O presidente do Eurogrupo, Jeroen Dijsselbloem, anunciou esta tarde a convocação de uma reunião extraordinária  com os ministros das Finanças da zona euro. O encontro está marcado para as 19h de Bruxelas (18h em Lisboa) e visa a discussão da nova proposta entregue esta terça-feira pelo Executivo helénico.

O governo de Alexis Tsipras pretende o prolongamento por dois anos do programa de resgate recorrendo aos fundos do Mecanismo Europeu de Estabilidade, de forma a "cobrir as necessidades financeiras em paralelo com a reestruturação da dívida", refere o gabinete do primeiro-ministro grego em comunicado.

O Executivo helénico garante ainda que se mantém na mesa das negociações com os credores, continuando a "procurar uma solução viável para manter-se na zona euro".

Segundo a Bloomberg, a proposta dos gregos não inclui qualquer uma das reformas propostas pelos credores europeus e não prevê a participação do Fundo Monetário Internacional (FMI).

Numa carta enviada a Jeroen Dijsselbloem, enquanto membro do Conselho de Governadores do Mecanismo Europeu de Estabilidade (MEE), Alexis Tsipras pede “apoio financeiro” na forma de um empréstimo de dois anos do MEE que seria “exclusivamente” usado para cumprir os compromissos com a divida interna e externa.

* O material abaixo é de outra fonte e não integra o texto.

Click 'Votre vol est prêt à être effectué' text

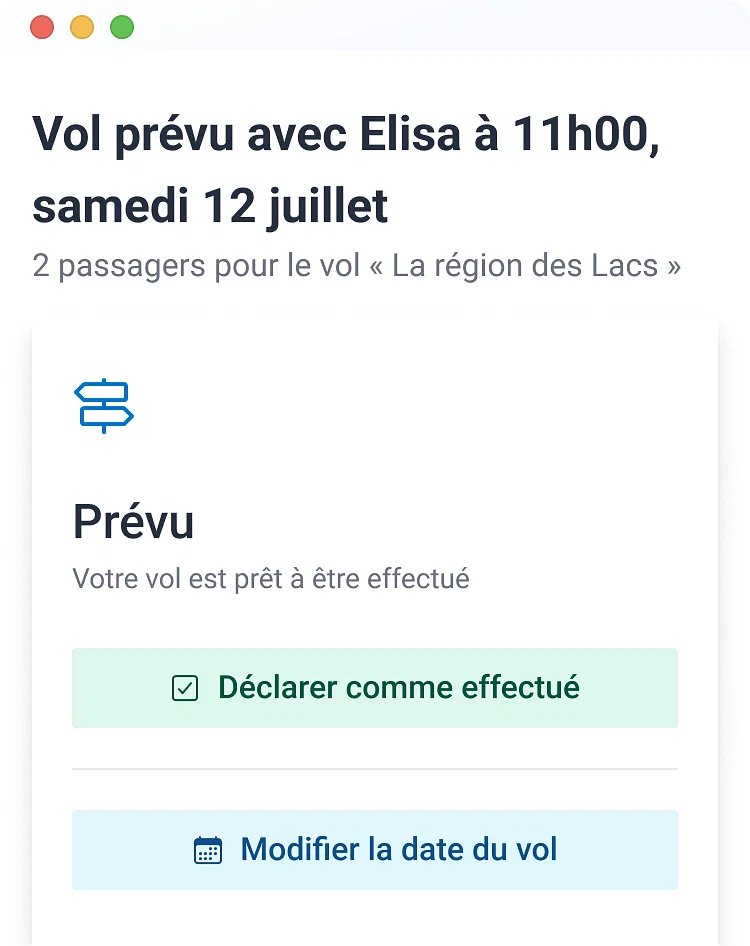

É também nesta carta que pede a dívida ao Fundo Europeu de Estabilidade Financeira, o fundo de resgate da zona euro, seja reestruturada “para que a dívida grega se torne sustentável”. E que o atual “Programa seja prolongado pelo Eurogrupo por um curto período de tempo para que assegurar que o “default técnico” não seja ativado. No documento tornado público pelo site do “Politico”, o primeiro-ministro grego escreve que a Grécia enfrenta "problemas financeiros urgentes", referindo-se ao segundo semestre de 2015 e ao ano de 2016.

Recorda que o país não recebeu qualquer tranche do programa desde julho de 2014, que não consegue financiar-se sozinho nos mercados, que a extensão pedida do atual resgate não foi aceite e que o BCE não aumentou a linha de liquidez de emergência (ELA), o que levou à introdução de controlo de capitais para manter a estabilidade da zona euro.

Esta é a última tentativa da Grécia para poder chegar a acordo com os credores no dia em que termina o programa de resgate, depois de o presidente da Comissão Europeia, Jean-Claude Juncker, ter apresentado na segunda-feira outra proposta a Alexis Tsipras, que terá sido recusada.